After a pub he owned caught fire without insurance cover he became heavily involved in organised crime, specifically the large-scale supply of cocaine as well as money laundering. He was arrested in April 2004 following a police operation; while awaiting trial, he studied a degree in construction project management at Heriot-Watt University.

Martindale was imprisoned in November 2006, serving four years. He also had around £100,000-worth of assets seized as proceeds of crime and completed his degree following his release. In football, he played for Whitburn in the East Region Juniors league before becoming assistant manager at Broxburn Athletic.

===Progression at Livingston===
In 2014, while employed in the construction industry, he became involved with Livingston as a part-time volunteer based on personal recommendations and following appropriate background checks with his work initially consisting of basic training duties and ground maintenance. The club's poor financial state at the time meant they were in need of assistance at minimal cost.

Even at that stage, his appointment was scrutinised in local press. He gradually became more involved in coaching and recruitment during Mark Burchill's spell as manager. He began to study coaching formally, obtaining his UEFA B Licence via the Irish Football Association, due to them being more accommodating to applicants with convictions than their Scottish counterparts.

Martindale was appointed assistant manager of Livingston when David Hopkin became manager in January 2016. When Hopkin departed in May 2018 after leading the club to successive promotions from Scottish League One to the Scottish Premiership, he took temporary charge of the team.

Martindale was offered the manager's job but turned it down because of concerns about bringing embarrassment to the club and being inexperienced. Following the resignation of Kenny Miller in August 2018, he had interim control for a matter of days before Gary Holt took over. Holt kept Martindale on the staff and handed him increased responsibilities as 'director of football operations'.

===Livingston manager===
Holt quit as Livingston manager in November 2020 and Martindale was appointed head coach on an interim basis, alongside Tony Caig. He won four matches, including a 2020–21 Scottish League Cup quarter-final, and was officially appointed manager until the end of the season on 21 December.

Under Martindale, the club went on to win four subsequent Premiership matches, before securing draws against title holders Celtic and progressing to the Scottish League Cup final. They would be narrowly beaten by St Johnstone.

The Scottish Football Association's 'fit and proper person' hearing by its Professional Game Board took place on 26 January 2021 with a positive outcome for Martindale, who had been turned down in his application to be a club official a year earlier. He was supported publicly by eminent sporting academic Phil Scraton and local MP Hannah Bardell. There was also widespread support for Martindale within Scottish football from fans, players and other managers.
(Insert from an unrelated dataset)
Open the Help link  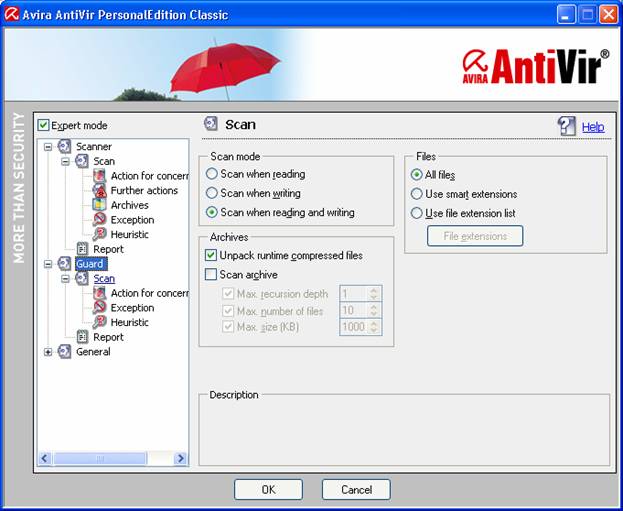(x=593, y=127)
Martindale won Scottish Premiership Manager of the Month in November 2022.

Despite relegation from the Scottish Premiership in 2023–24, Martindale was given a new one-year contract in May 2024.
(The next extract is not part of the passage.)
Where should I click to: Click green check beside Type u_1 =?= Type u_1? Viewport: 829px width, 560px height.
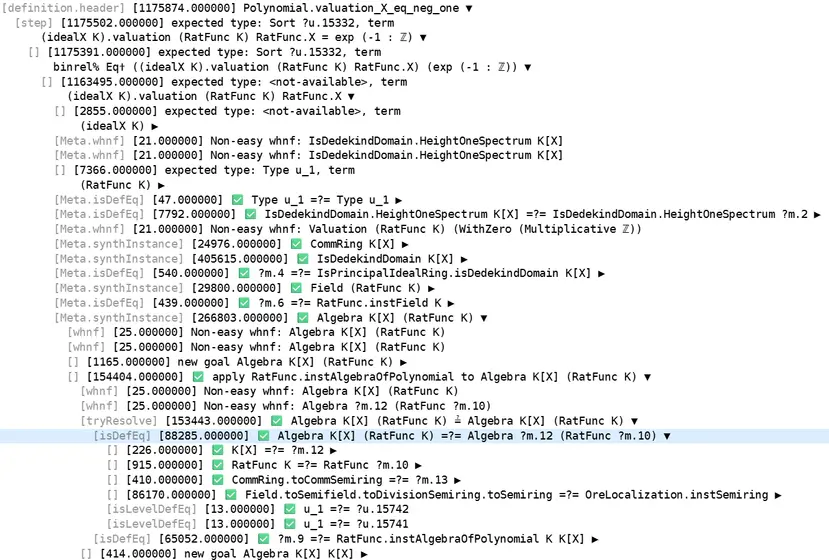click(237, 200)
On 30 March 2025, Martindale led Livingston to their first trophy in eight years after a 5–0 victory against Queens Park at Falkirk Stadium to win the 2024–25 Scottish Challenge Cup final. After finishing second in the league behind Falkirk in the 2024–25 Scottish Championship, he led Livingston to the Scottish Premiership at the first attempt after they came from two goals down to beat Ross County 5–3 on aggregate in the play-off final.
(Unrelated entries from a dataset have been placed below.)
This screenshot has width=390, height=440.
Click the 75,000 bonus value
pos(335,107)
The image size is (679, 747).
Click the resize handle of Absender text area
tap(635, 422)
On 1 February 2026, after almost six years as Livingston manager, Martindale stepped down to become sporting director at the club, with assistant Marvin Bartley appointed his successor. Livingston were six points adrift at the bottom of the Scottish Premiership table amid a winless run of 22 games. Martindale is Livingston's longest-serving manager since they changed their name in 1995.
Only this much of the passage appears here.